Pilot to Navigator: Where Are We?
A creature from outer space could land in the U.S. and, without benefit of road signs, know exactly what city it was in because city names are almost always on water towers. The practice started a little more than 50 years ago after Charles Lindbergh made the world aviation conscious. He realized that people were flying by the seat of their pants with little more than compasses, personal geographical knowledge, and good luck to guide them. It was his idea that towns identify themselves by painting their names on water towers, and the idea has helped many lost pilots find their way to safe landings.
Emblazoning the town name on water towers is still a point of civic pride in many communities, but the original purpose is no longer valid. With accurate flight maps, radio compasses, radar, and other equipment, town names on water towers have become obsolete as navigational aids.
Two November 1984 articles in AJO point to a similar situation that exists in orthodontics today. The first article, by Skieller, Bjork, and Linde-Hansen,1 illustrates how a method that is 86 percent accurate can be used to predict the direction and amount of mandibular growth rotation in extreme cases. This is valuable information for the clinical orthodontist, and prediction of mandibular growth and rotation with such accuracy is an enormous leap in diagnostic capability.
How little we clinicians may recognize about the growth and rotation of the mandible was illustrated by Baumrind, Korn, and West2 in the second article. In an empirical test of mandibular rotation prediction, 64 patients who exhibited either extreme backward rotation or extreme forward rotation were evaluated by five anonymous expert judges whose mean clinical orthodontic experience was 28 years. There were three findings of great importance to orthodontists: (1) none of the experts predicted the forward or backward rotators with any more accuracy than chance alone might do; (2) there was strong evidence that the clinical experts used a shared--though relatively ineffective--set of rules in making their judgments; (3) the predictive power afforded by standard cephalometric measurements did not identify backward rotators at a rate significantly better than chance.
It seems to me that orthodontists today are like pilots of the Lindbergh era. When daylight weather is fine and we don't soar more than 5,000 feet above the ground, we can rely upon landmarks like those names on the water towers. But when we are asked to fly at night or make hazardous instrument landings, those town names become invisible and useless.

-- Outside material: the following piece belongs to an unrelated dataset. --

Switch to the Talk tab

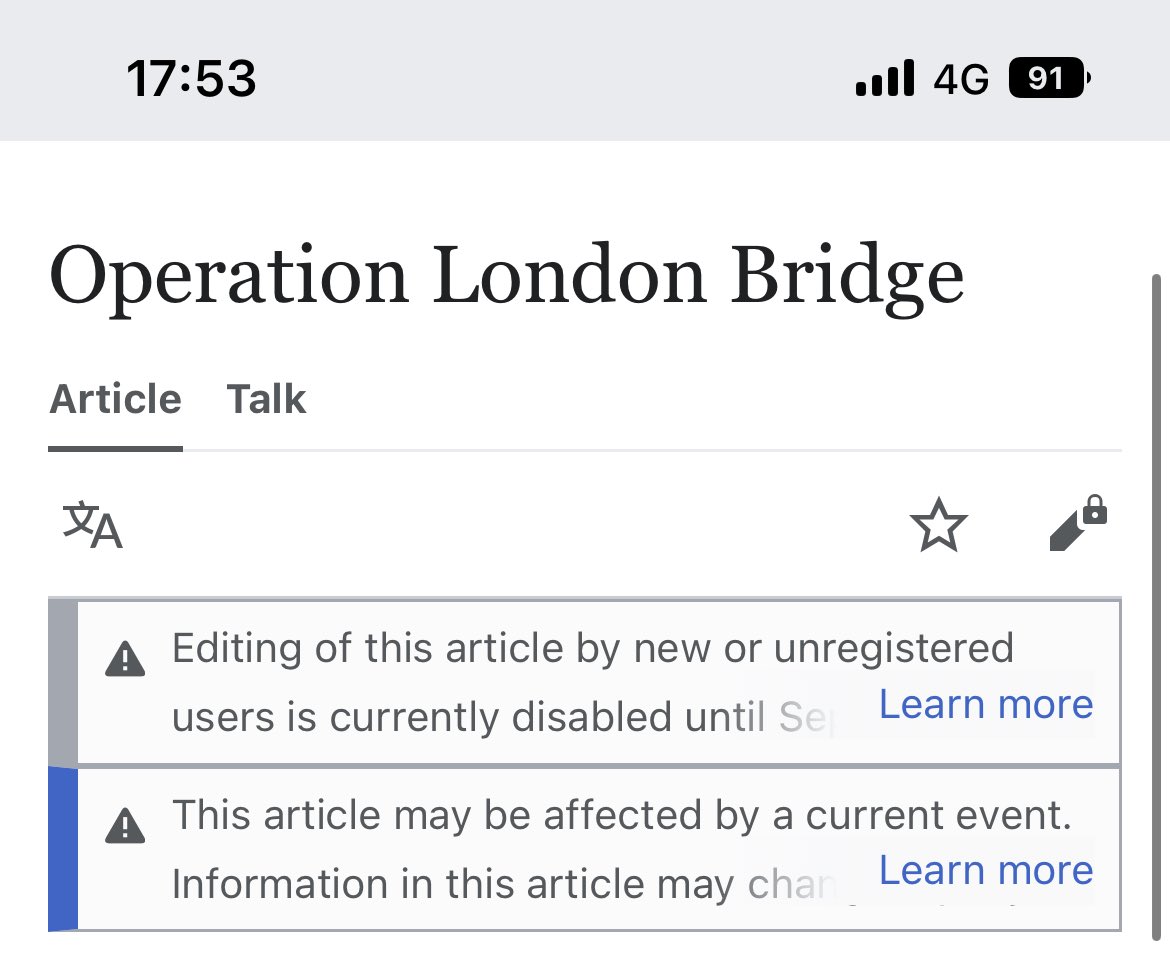[266, 400]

As long as we treat what Eb King calls the "so-what" cases, the Steiner, Downs, and Tweed analyses continue to give us some guidance. I've always thought the finest contribution of these great pioneers was that they brought a measure of understanding to what had previously been little more than voodoo orthodontics. And just like the towns that painted names on their water towers, they have made our orthodontic journeys much safer. But, like the water towers, our diagnostic aids have also become primitive guideposts. Baumrind, Korn, and West show that they fail to predict what growth might do and, in particular, what growth plus treatment might do to the facial appearances of our patients.
As the Baumrind article points out, perhaps our profession is too willing to stay at that primitive stage of development. Right now we should be advancing toward newer, more accurate, and more sophisticated diagnostic techniques that consider growth, treatment mechanics, and facial soft tissue. And as the Skieller article has shown, much of the information that can lead us into this new era is already known. What is lacking is a reasonable, understandable, and dependable system of diagnosis and treatment design that can be put into action by the clinical orthodontist.
Certainly some headway has been made toward this goal. Holdaway, Ricketts, Johnston, and Burstone are some of the leaders in the current struggle to find a more accurate and predictable diagnostic model for orthodontics. No doubt someone will eventually succeed in combining what we know about orthodontics with the artificial knowledge of computers to give us the instrument we need for delivering predictably superior orthodontic treatment in the late 20th century. But "time's a-wastin'". We are up in the air with scarfs and goggles, flying in biplanes when there are space shuttles waiting for us to climb aboard. All we need is a new navigational instrument.